ALIVE FROM DEAD MAN'S CURVE
By Johan Lottering
AS the Robinson R44 Raven II's engine spluttered Willem Boshoff (46) knew the odds. Barely a week before he had to land in the veldt with partial engine power-loss. The engineers had done a field repair by replacing the fuel pump, suspected to have caused cavitation. The icy familiar feeling came all over him, once again. The engine r.p.m. needle was dropping uncommanded. The red annunciator light glared on the panel, the aural warning in his headphones confirming his worst fears. There was no time to even ponder. His training kicked in. He immediately lowered the 'collective' lever to reduce the angle of attack on the main rotors, thereby reducing the load. He simultaneously opened the throttle. But, that caused the engine to quit completely. Suspended in midair Willem and his front passenger, the farmer whose lost Kudu bull they had been looking for, were in real troubleÖ
Today, months later, he still marvels that they had come away unscathed from not merely an under-developed autorotation, but full-fledged 'crash landing' atop a dense crop of trees. [An 'autorotation' is the helicopter version of a fixed-wing forced landing without power]. They were barely 35 minutes into a Part 127 game-spotting operation in his Robinson R44 helicopter. At that crucial moment, Willem knew he had to react 'super fast'. He also instinctively realised nothing short of a miracle would save them. These kind of situations are seldom survived.
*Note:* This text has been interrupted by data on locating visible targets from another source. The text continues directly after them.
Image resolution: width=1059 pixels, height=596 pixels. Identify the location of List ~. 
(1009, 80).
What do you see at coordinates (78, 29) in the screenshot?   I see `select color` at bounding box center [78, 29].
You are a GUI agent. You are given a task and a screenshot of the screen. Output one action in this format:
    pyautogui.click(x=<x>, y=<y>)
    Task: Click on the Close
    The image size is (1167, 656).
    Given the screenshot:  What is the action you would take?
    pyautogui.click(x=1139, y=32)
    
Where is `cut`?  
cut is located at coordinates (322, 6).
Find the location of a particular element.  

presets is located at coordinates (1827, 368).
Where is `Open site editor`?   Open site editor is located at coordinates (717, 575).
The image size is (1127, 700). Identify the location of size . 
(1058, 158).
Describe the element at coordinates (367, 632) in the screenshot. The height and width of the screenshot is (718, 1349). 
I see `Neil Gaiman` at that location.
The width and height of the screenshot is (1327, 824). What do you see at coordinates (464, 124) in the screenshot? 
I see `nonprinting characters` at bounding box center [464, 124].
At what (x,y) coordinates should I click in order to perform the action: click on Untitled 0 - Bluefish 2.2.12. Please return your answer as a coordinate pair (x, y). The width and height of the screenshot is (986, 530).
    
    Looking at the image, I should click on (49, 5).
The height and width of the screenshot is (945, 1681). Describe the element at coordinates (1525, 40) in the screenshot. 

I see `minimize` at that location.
With only 40 knots and barely 150 feet height there were neither enough time nor any forward or downward momentum as potential energy to re-energize the ailing rotor r.p.m. needed for a safe landing.
The flight regime in which pilot Willem Boshoff was operating seconds before has killed many pilots and occupants in the game-capturing business. It is not called 'dead man's curve' without reason. They felt themselves hurling from about ten storeys high into the crowns of a patch of camel thorn trees. There were no other options. Just before impact he 'flared' real hard with the 'cyclic' stick, thereby changing the attitude nose-up to impact first with the strongest part of the structure, the skids and underbelly. When the severely damaged helicopter came to a dead stop, they unlatched their harnesses and ran to avoid the effects of an imminent explosion. Minutes later he realised he still had half tanks, they could have been incinerated.
Get the 'app'
Willem nowadays would urge fellow-aviators to pay close attention to the effects of high Density Altitude (DA). Since the accident he has loaded Timm Tuckers R44 Gyronimo Raven 2 app on his ipad and regards it as a life-saver. The app can be found via Internet search. It uses basic data to automatically determine safety parameters and automated warnings. Willem now observes strict self-imposed 'termination of operations' parameters by means of the app.
Above 28 degrees Centigrade he lands and waits for temperatures to subside. As he works in the Kalahari area with typical elevations around 4 000 feet in soaring temperatures, he is fully aware the lift generating abilities of the helicopters he fly can be severely impaired in high DA.
However, he is now also convinced that above 28 degrees Centigrade an additional potential hazard emerges in the form of vapour locks in the engine's fuel injection system and lines. High ambient temperatures have been known to cause cavitation in engine driven fuel pumps of fixed-wing piston aircraft engines. The difficulty for investigators is that once the engine is started during a bench test, it has already cooled down after being primed - the very process 'masking' the original cause of inadvertent power loss].
According to the formal accident report, which Willem considers highly controversial, the primary cause was inadvertent deactivation of the hydraulic system by the pilot. Asked to explain, Willem attributed the different findings to investigators not inspecting the helicopter at the crash site. He was led to believe that farm workers had climbed inside the cockpit posing for cellphone photographs, without authorisation. 'Anything could have happened, as they'd obviously fiddled with the switches and controls'.
Willem's instructor Martin Jacobs of Powered Flight confirmed training pilots for such possibility was part of the curriculum. He conceded such inadvertent action could 'take a pilot by surprise' as more strength would be 'unexpectedly' needed to maintain control. The helicopter would still be able to fly normally, though it might take vital seconds for the pilot to firstly recognise the condition and then adjust to it. He cited an accident some years ago when a pilot and passenger were consumed by post-impact * fire upon colliding with a hangar at Rand Airport. The hydraulic switch, next to the siren button, had been switched off inadvertently. Look and learn and fly safely!
[The lamented Robinson bladder tank modification may well have been a blessing in disguise in Willem's case.]